Non, mais c'est pas ça, mais on les connaît, voilà, ça fait 8 ans qu'on a des macronistes matin, midi et soir, les années passent, malgré les bons voeux, ce mensonge permanent sur tous les sujets. Vous voyez, par exemple, hier, on a découvert, ils ont sucré avec le budget sur la sécurité sociale.
Non, mais on va en parler, on ne va pas mélanger la neige et le budget sur la sécurité. Tout est dans tout, oui. Quand même, les sujets, non, non, il y a l'archie des sujets, Jean-Philippe.
Avec le macroniste, on peut toujours nier les mensonges.
Non, non, non, non, on va rester. On va suivre tout au long de l'entretien, d'ailleurs, la galère sur les routes. Mais puisqu'on parle d'un froid glacial, c'est le froid qui souffle sur les relations internationales, après avoir légitimé l'action américaine, Emmanuel Macron a rétropédalé et dit désormais, un peu tout le mal qu'il pense, de la méthode trumpienne pour arrêter le satrape de Caracas-Maduro. Est-ce qu'il a eu raison, selon vous, de nuancer sa position, Emmanuel Macron ?
Il a dû se souvenir qu'il était président de la France et pas président d'une nation croupion des États-Unis. Notre peuple a toujours été un peuple, avec le général de Gaulle, qui aspire à l'indépendance nationale, une voie propre de la France et le respect d'un certain nombre de principes dont la souveraineté est sacrée.

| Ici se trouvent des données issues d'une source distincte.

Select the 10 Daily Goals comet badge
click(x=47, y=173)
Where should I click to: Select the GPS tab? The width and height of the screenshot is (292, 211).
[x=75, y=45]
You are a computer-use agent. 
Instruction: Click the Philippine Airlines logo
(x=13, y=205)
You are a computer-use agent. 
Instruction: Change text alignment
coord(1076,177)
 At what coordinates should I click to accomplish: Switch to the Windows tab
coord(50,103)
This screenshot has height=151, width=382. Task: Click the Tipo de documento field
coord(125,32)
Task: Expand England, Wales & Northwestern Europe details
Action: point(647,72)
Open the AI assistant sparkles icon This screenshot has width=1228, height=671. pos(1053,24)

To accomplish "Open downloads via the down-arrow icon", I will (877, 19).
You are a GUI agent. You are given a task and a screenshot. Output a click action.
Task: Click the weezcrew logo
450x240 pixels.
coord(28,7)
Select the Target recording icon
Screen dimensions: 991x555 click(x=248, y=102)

On prend quand il ne les a pas respectés, quoi qu'on en pense. Le président français a eu une première position claire. Est-ce qu'il n'a pas été surtout rattrapé par la patrouille idéologique, pardonnez-moi, de la gauche jusqu'au RN, qui lui a tapé sur les doigts, tout simplement parce qu'il a dit tout le mal qu'il pensait de Maduro ?
Non, ne faisons pas, je pense, le cadeau de la souveraineté nationale à la gauche. La réaction de M. Mélenchon et des Insoumis n'est pas du tout une réaction patriotique, c'est une réaction de soumission. Ils appellent au retour d'un dictateur. Donc ce n'est pas du tout une position qui défend la souveraineté nationale. Les Français veulent, dans la grande ligne, dans la droiture du général de Gaulle, qu'on défende la souveraineté nationale et une autre vision du droit à la souveraineté nationale. Vous l'avez dit, je n'ai pas dit qu'il l'avait foulé au pied. Je n'ai pas dit qu'il avait tort de condamner le régime de Maduro.
On peut condamner un régime, évidemment, c'est ce qu'ont fait d'ailleurs Marine Le Pen et Jordan Bardella. Il n'y a aucune sympathie à avoir pour le régime complètement corrompu, notamment de Nicolas Maduro. Mais ce n'est pas pour ça qu'il faut intervenir. Parce que, comme le dit très clairement Marine Le Pen et comme l'a dit aussi Jordan Bardella, la souveraineté nationale, c'est un principe sacré. À partir du moment où vous ne respectez pas ce principe, vous ne respectez plus rien. C'est-à-dire que toute nation, tout pays, en particulier des régimes autoritaires, la Chine, la Russie, peuvent après utiliser ce précédent pour intervenir partout où bon lui semble.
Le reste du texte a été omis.